A
pressa com que a Associação dos Magistrados Brasileiros (AMB) e a Associação
dos Juízes Federais (AJUFE) emitiram notas criticando a ação do ex-presidente
Lula de acionar o Comitê de Direitos Humanos da Organização das Nações Unidas
(ONU), para lhe garantir julgamento justo e imparcial, talvez possa justificar
em parte a fragilidade e os equívocos nelas contidos.
O
Brasil é, desde 1992, signatário do Pacto Internacional de Direitos Civis e
Políticos da ONU e, desde 2009, também de seu Protocolo Facultativo, que
expressamente prevê a possibilidade de particulares encaminharem comunicação
escrita ao referido Comitê, quando se sentirem ameaçados pela violação dos
direitos protegidos pelo citado Pacto de Direitos Civis e Políticos da ONU.
O
ex-presidente Lula não fez nada de diferente do que poderia fazer qualquer
cidadão, inclusive um ex-presidente ungido duas vezes ao poder pelo voto dos
brasileiros e que deixou seu segundo mandato com 80% de aprovação popular.
Ao
acusar Lula de procurar o Comitê de Direitos Humanos da ONU “para constranger o
andamento de investigações em curso”, a AMB a um só tempo revela sua ignorância
quanto ao alcance do Direito Internacional no Direito brasileiro e, portanto,
ao Sistema Internacional de Proteção aos Direitos Humanos, como expressa sua má
vontade em relação à ONU.

============

EXERCÍCIOS PROPOSTOS
1. Segundo o artigo sobre as notas da AMB e da AJUFE, desde que ano o Brasil é signatário do Protocolo Facultativo do Pacto Internacional de Direitos Civis e Políticos da ONU?
2. Prossiga com o artigo sobre as notas da AMB e da AJUFE a partir da última frase apresentada.

DADOS DA LISTAGEM

============

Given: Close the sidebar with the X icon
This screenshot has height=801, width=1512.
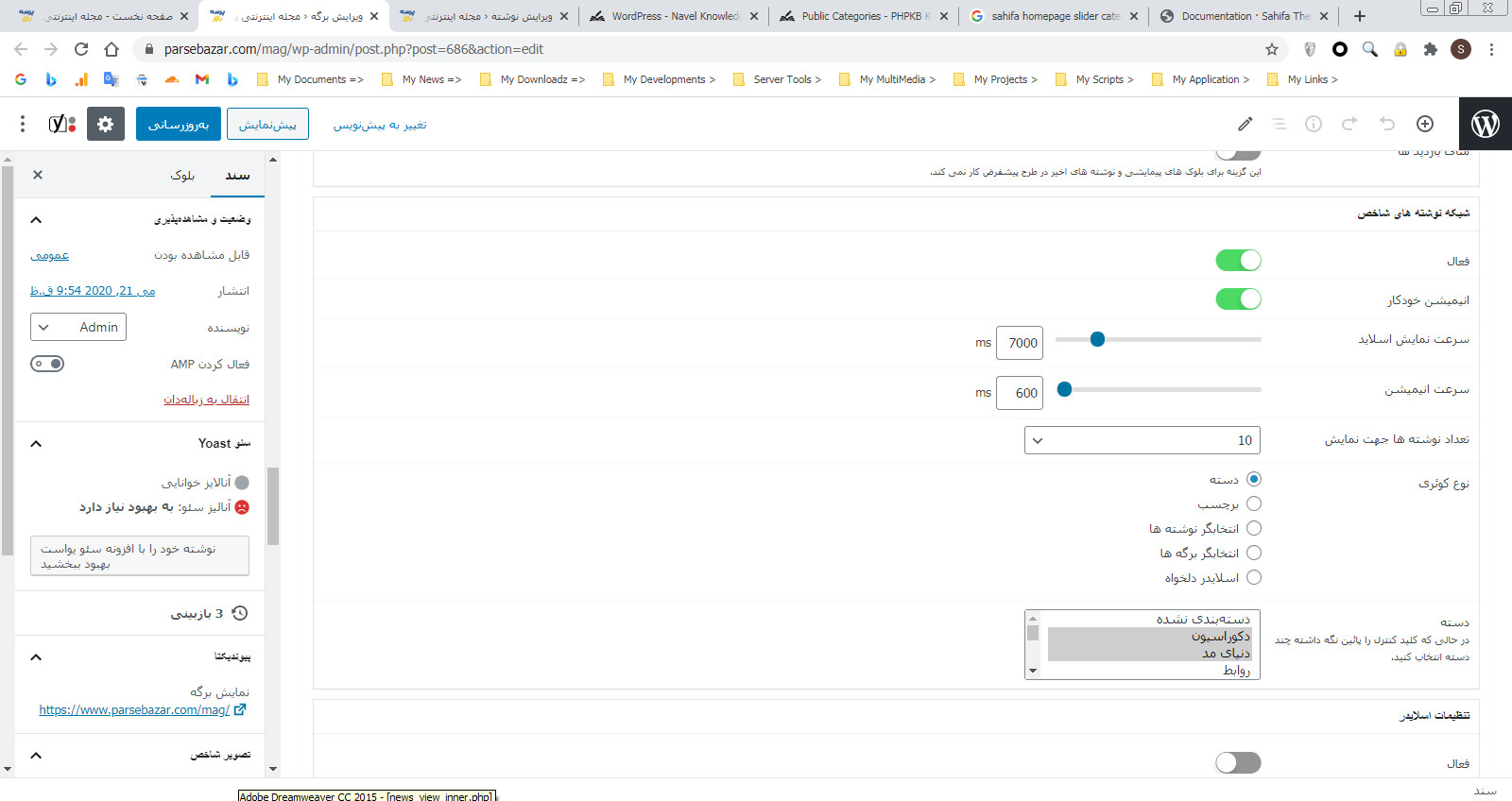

============

RESPOSTAS
1. Desde 2009.

2.
Conforme
decisão do Supremo Tribunal Federal, os Tratados de Direitos Humanos de que o
Brasil é signatário, têm caráter de norma supralegal, sendo de observância
obrigatória para todos, especialmente para o Poder Judiciário.
Em
sua nota a AMB parece confundir força e independência com irresponsabilidade. A
força do Judiciário decorre da legitimidade que advém de sua atuação dentro dos
estritos parâmetros normativos e de sua defesa intransigente da Constituição.
Nesse
sentido, a independência judicial é condição necessária, mas não suficiente,
para a vigência do Estado de Direito, especialmente para aquele que se afirma
democrático. Assim, espera-se que o Judiciário brasileiro mantenha-se contra
majoritário, evitando “jogar para a torcida” ao invés de preservar
imparcialmente as regras do jogo.
A
Constituição da República preconiza a separação, o respeito e a harmonia entre
os Poderes, mas também assegura que não existam poderes irresponsáveis, de
maneira que todo exercício do poder obedeça a parâmetros jurídicos, passíveis
de controle.
No
Brasil de hoje há o papel politico do Judiciário, evidenciado pela parcialidade
de alguns dos Ministros do Supremo Tribunal Federal e pela seletividade e pelos
métodos extravagantes do juiz Sérgio Moro, levanta questionamentos sobre o que
se pode esperar do Judiciário brasileiro, tornando atual a já clássica pergunta
sobre “quem controla os julgadores...”.
A
AMB, difícil saber se intencionalmente ou não, aproveita a crítica ao
ex-presidente Lula para posicionar-se contra o Projeto de Lei do Senado 280, de
2016, que trata do abuso de poder cometido por autoridades. Certamente a AMB
não desconhece que essa iniciativa não é patrocinada pelo partido do
ex-presidente Lula, nem por ele e nem pela Presidenta Dilma, em cujos governos
foram aprovados inúmeros e variados mecanismos de combate à corrupção.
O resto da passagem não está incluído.